Domino’s, whose head office is at West Ashland, has launched its own leadership development programme TeamSkills in a bid to encourage people into the sector and to develop careers within it.
Chief operating officer Simon Wallis said: “We must look at what more we could be doing to harness this talent, helping to plug the inevitable labour gap the hospitality industry faces as the UK moves closer to Brexit.
"The government has a critical role to play in avoiding an exodus of EU workers from the sector but companies must also do more to nurture home-grown talent.”
- Pictured: Simon Wallis.
The UK hospitality sector needs to recruit and train more than 200,000 workers a year just to stand still, a labour pool equivalent to a town the size of Luton, where Domino’s opened its first UK store in 1985.
Domino’s says the figure could increase significantly – it fears that around 330,000 EU workers in the industry are thinking of leaving the UK due to Brexit and with the effective end of free movement.
The company wants young people to consider team leadership roles within the hospitality sector and has already trained more than 18,000 people.
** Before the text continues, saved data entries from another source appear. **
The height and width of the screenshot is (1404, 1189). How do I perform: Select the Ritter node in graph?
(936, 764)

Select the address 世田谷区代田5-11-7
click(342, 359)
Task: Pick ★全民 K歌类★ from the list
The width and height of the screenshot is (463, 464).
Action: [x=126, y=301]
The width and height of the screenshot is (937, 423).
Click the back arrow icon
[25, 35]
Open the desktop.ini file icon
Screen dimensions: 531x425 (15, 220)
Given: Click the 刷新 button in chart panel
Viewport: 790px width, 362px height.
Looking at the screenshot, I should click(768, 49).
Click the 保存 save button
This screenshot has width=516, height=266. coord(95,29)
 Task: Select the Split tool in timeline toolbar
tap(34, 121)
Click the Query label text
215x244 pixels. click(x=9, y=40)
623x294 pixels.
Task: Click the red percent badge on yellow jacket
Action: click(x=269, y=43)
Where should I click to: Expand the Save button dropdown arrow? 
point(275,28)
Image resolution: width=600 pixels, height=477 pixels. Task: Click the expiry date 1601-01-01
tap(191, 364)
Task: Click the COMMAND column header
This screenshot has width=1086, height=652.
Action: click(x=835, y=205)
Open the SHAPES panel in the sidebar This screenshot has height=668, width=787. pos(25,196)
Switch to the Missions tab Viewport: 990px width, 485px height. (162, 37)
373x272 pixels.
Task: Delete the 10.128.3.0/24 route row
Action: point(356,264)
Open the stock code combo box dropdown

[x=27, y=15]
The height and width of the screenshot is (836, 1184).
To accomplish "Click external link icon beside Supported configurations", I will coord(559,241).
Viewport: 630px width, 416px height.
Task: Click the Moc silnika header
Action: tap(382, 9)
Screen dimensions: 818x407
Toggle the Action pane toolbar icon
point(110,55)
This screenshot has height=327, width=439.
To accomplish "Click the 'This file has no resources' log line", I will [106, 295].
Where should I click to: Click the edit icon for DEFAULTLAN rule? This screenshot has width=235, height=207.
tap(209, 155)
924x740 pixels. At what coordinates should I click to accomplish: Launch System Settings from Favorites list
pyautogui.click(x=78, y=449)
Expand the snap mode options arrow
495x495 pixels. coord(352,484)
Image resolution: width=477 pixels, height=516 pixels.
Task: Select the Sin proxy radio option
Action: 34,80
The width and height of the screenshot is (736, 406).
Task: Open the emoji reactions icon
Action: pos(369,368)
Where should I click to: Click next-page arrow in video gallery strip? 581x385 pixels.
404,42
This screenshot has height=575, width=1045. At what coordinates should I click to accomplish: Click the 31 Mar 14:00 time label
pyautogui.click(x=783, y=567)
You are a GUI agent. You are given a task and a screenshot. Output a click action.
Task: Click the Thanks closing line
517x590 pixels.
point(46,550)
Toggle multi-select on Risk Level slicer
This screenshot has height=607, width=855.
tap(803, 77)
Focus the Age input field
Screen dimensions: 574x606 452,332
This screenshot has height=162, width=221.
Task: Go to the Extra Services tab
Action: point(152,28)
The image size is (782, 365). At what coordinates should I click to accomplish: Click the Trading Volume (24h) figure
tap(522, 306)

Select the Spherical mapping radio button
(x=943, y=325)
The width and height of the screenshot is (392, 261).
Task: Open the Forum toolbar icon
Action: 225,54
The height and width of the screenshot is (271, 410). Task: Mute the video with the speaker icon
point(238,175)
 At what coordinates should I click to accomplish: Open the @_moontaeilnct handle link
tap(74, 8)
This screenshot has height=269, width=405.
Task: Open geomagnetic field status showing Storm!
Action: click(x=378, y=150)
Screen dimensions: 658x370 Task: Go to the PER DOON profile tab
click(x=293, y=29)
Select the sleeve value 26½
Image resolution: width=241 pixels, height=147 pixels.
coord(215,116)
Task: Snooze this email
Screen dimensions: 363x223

Mr Wallis said: “Government and business should work together to ensure we are doing the best we can to retain and support the leaders of tomorrow.”
Domino’s employs around 35,000 staff in more than 1,000 stores in the UK and plans to create 21,000 new jobs in the next few years in new stores.
Mr Wallis was speaking as Domino’s announced the results of its Leadership Index study, drawn from official government data, which ranks the UK’s 60 most economically important towns and cities in terms of leadership. Smaller towns and cities outperform the bigger economic centres, according to the analysis conducted by the Centre for Economics and Business Research.
Milton Keynes is ranked tenth in the list, which is headed by Aldershot, Crawley and Oxford.